I know translation is an “impossible” task, and I have never forgotten the Italian phrase traduttori/traditori: “translators/traitors.” What translation does not in some way betray its original? In considering the process of my own translations, I am aware of loss and transformation, of destruction and renewal. Since I first started to write poetry, I have only translated poems that have deeply engaged me; and it has sometimes taken me many years to feel ready to work on a particular poem. In many instances, I have lived with a poem in Chinese for a long time before ever sitting down to translate it. I remember that in 1972 I read Li Shang-yin’s untitled poems and felt baffled by them; now, more than twenty-five years later, they strike me as veiled, mysterious, and full of longing: some of the great love poems in classical Chinese.
Click for larger view
View full resolution
To show how I create a translation in English, I am going to share stages and drafts of a translation from one of Li Shang-yin’s untitled poems. I like to begin by writing out the characters of the Chinese poem on paper. I know that my own writing of Chinese characters is awkward and rudimentary, but in writing them out in their particular stroke order, I can begin to sense the inner motion of the poem in a way that I cannot by just reading the characters on the page. Once I’ve written out the characters, I look up each in Robert H. Mathews’s Chinese-English Dictionary and write down the sound and tone along with a word, phrase, or cluster of words that help mark its field of energy and meaning. Doing this groundwork, I go through the entire poem. After I have created this initial cluster of words, I go back through the poem and, because a Chinese character can mean so many different things depending on its context, I remove from the list I’ve made the [End Page 116] words or phrases that appear to be inappropriate and keep those that appear to be relevant. In the case of Li Shang-yin’s untitled poem, I would then have a draft that looks like the illustration on the previous page.

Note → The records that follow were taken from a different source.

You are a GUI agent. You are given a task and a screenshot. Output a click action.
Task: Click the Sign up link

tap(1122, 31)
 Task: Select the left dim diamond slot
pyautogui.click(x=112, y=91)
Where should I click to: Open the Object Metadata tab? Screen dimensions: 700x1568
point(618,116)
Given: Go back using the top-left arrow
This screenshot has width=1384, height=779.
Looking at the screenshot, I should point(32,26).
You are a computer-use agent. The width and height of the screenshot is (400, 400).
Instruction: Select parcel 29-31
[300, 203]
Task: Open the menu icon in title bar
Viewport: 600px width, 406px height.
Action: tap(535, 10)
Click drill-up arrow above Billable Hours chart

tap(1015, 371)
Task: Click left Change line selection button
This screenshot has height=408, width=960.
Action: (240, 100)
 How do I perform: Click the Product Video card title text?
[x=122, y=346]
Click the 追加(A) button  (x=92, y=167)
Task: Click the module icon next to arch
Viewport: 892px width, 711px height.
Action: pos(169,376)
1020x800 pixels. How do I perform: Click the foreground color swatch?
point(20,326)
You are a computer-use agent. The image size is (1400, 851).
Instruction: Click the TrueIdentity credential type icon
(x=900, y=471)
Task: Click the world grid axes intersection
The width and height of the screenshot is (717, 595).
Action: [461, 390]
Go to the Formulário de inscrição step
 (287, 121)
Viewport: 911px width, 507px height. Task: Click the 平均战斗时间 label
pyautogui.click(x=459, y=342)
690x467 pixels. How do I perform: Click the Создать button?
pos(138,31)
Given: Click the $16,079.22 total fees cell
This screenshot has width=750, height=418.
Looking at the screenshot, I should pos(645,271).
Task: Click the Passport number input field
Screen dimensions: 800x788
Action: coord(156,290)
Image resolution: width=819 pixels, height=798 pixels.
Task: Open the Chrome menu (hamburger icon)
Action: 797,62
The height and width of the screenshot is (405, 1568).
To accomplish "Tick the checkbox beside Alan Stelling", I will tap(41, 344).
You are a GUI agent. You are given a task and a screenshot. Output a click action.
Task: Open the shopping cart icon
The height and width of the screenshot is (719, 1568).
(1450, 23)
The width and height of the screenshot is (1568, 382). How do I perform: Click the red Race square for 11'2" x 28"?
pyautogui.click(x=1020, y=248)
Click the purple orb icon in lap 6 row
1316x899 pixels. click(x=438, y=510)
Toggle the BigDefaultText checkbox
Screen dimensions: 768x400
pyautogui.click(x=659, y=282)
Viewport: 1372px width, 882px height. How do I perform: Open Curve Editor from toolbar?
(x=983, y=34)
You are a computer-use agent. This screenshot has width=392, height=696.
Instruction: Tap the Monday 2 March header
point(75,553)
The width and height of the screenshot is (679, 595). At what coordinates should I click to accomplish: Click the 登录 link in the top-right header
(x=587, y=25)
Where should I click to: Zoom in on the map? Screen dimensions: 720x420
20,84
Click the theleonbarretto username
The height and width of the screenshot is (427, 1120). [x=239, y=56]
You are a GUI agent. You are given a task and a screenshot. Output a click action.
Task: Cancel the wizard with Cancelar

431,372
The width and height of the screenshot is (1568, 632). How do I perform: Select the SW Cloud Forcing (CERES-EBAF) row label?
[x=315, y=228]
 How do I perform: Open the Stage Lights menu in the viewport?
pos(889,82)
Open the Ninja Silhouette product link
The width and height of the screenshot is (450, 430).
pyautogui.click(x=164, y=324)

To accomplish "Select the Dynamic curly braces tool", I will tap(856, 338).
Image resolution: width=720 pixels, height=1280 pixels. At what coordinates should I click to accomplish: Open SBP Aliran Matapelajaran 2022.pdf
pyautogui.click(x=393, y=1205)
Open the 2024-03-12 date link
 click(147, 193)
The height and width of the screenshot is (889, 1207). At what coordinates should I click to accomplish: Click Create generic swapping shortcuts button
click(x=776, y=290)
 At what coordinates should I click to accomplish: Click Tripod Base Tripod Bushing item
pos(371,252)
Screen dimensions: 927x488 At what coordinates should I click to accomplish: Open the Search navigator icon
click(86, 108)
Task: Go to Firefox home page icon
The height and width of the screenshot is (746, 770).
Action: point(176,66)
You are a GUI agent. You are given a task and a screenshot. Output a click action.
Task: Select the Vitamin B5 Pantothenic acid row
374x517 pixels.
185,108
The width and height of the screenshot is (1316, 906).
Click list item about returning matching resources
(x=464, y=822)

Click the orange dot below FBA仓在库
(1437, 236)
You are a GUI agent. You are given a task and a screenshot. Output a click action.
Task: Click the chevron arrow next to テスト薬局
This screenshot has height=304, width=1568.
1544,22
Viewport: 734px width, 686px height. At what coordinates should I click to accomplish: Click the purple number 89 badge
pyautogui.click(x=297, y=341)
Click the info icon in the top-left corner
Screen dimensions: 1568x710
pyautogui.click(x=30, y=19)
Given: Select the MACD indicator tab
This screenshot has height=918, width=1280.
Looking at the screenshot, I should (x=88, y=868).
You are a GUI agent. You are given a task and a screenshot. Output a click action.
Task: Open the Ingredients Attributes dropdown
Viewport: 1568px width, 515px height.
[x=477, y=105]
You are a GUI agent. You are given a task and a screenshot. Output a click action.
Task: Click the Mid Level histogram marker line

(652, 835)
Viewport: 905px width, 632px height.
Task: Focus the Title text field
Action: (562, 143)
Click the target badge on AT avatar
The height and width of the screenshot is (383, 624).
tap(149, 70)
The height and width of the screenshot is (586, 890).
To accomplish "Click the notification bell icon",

In looking at this regulated eight-line poem, I know that each of its seven-character lines has two predetermined caesuras, so that the motion in Chinese is 1–2/3–4/5-6-7. I therefore try to catch the tonal flow and sense the silences. I know that the tones from the Mathews’s dictionary only give me the barest approximation. T’ang-dynasty poems are most alive when they are chanted. The sounds are very different from the Mandarin dialect that I speak. Yet I can, for instance, guess that the...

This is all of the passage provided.